Chiari malformation, also called Arnold-Chiari, describes a structural abnormality in which parts of the lower rear brain descend into the usually patent space called the foramen magnum. This opening in the cranium allows the spinal cord to enter the skull and connect to the brain via the medulla oblongata. The foramen magnum also facilitates the circulation of cerebral spinal fluid around the brain and spinal structures. When the descended brain tissue blocks this passageway, there is the potential for serious health issues to occur, although not all cases are symptomatic.
This narrative details Arnold-Chiari conditions and how they are often related to a variety of pathological spinal problems, including syringomyelia and hydromyelia, among others.
Severity of Chiari Malformation
Symptomatic Arnold-Chiari is classified using a scale of four possible grades.
Type I is the most common and presents the best prognosis. Expressions may include: headaches, spinal syrinx development and damage to the cerebellar tonsils affecting brain function.

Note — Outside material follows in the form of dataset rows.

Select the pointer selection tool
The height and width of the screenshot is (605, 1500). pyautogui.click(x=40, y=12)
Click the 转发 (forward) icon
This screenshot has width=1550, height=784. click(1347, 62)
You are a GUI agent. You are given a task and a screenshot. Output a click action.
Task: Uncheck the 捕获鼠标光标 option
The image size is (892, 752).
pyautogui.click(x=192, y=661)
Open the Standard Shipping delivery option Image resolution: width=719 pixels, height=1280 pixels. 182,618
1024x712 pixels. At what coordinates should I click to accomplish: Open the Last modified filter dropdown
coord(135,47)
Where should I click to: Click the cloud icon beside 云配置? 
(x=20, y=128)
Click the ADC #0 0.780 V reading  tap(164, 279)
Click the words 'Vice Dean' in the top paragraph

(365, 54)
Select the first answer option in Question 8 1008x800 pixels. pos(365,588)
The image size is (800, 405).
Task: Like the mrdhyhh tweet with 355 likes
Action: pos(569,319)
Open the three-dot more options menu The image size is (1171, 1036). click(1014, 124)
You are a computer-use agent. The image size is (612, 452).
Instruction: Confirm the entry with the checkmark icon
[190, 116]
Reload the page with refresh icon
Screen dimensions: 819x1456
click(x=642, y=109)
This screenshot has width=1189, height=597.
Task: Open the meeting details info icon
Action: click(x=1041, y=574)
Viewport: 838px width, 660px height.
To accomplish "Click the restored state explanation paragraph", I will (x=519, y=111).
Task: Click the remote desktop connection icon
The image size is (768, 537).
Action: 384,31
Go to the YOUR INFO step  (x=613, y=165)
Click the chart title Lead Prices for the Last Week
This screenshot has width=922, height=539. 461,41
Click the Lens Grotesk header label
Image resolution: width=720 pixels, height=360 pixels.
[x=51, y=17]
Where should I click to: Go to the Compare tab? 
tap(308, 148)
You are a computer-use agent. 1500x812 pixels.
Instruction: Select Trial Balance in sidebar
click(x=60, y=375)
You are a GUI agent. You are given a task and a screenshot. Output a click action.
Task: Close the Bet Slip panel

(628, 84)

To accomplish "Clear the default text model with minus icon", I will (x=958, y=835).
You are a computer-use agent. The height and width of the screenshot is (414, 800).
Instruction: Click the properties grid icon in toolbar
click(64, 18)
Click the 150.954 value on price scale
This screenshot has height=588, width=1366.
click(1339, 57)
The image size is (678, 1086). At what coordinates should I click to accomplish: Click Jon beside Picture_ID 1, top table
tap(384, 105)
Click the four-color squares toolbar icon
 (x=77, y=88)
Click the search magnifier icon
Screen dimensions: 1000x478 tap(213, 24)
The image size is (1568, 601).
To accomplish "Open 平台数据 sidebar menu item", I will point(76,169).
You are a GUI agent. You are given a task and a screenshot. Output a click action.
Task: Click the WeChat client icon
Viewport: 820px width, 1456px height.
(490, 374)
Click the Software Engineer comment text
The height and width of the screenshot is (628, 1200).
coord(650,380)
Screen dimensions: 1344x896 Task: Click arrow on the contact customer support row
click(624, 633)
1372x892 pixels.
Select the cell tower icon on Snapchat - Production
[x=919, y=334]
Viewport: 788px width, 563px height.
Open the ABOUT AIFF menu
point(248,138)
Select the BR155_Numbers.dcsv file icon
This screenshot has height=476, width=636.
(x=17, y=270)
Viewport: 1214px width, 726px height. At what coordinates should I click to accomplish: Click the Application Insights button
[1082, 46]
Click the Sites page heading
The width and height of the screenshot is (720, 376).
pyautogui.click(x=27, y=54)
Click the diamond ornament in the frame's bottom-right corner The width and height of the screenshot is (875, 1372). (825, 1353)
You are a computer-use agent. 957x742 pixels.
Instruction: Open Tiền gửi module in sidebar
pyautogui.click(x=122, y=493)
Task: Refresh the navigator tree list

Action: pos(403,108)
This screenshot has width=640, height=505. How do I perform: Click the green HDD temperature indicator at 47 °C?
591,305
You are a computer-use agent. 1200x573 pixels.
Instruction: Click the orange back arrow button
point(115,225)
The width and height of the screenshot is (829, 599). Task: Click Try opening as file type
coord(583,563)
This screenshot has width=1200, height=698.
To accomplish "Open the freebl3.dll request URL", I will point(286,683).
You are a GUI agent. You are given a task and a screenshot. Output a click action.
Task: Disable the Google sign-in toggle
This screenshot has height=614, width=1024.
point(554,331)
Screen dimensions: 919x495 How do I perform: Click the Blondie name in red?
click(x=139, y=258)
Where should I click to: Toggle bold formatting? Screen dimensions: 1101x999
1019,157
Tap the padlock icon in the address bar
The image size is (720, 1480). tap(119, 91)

Type II is characterized by more extensive herniation of tissue, including the medulla oblongata and development of more serious issues, including: spina bifida cystica, paralysis and brain damage.
Type III is dire and usually found accompanied by serious neurological and often life threatening concerns.
Type IV is characterized by a complete lack of development in certain parts of the rear brain, usually resulting in death.
What is Arnold-Chiari?
The parts of the brain involved are the cerebellar tonsils and the medulla. These structures are usually contained within the skull, but in the case of Arnold-Chiari, they herniate into the space between the skull and the spine. This acts like a plug or cork, blocking the normal flow of cerebral spinal fluid between the skull and the spine. While some cases are harmless and do not produce noticeable symptoms, other cases can be extremely problematic.
Many Chiari patients also have or develop the following spinal conditions:
Tethered spinal cord
Abnormal spinal curvature
Chiari Malformation Help
The most common form of Arnold-Chiari is certainly type I. This is the only type which can be developed after birth and the variety most often actively treated. The most popular approach to correcting this brain malformation is through decompression surgery. During this procedure, parts of the skull are removed and the foramen magnum may be enlarged, thereby taking pressure off the brain structures and facilitating a better flow of cerebral spinal fluid to prevent damage to the brain and spinal structures.
It is always advised to seek any treatment for Arnold Chiari with a specialist in the field, since this is a very sensitive sector of brain/spine care and only a handful of the best neurosurgeons focus on the condition.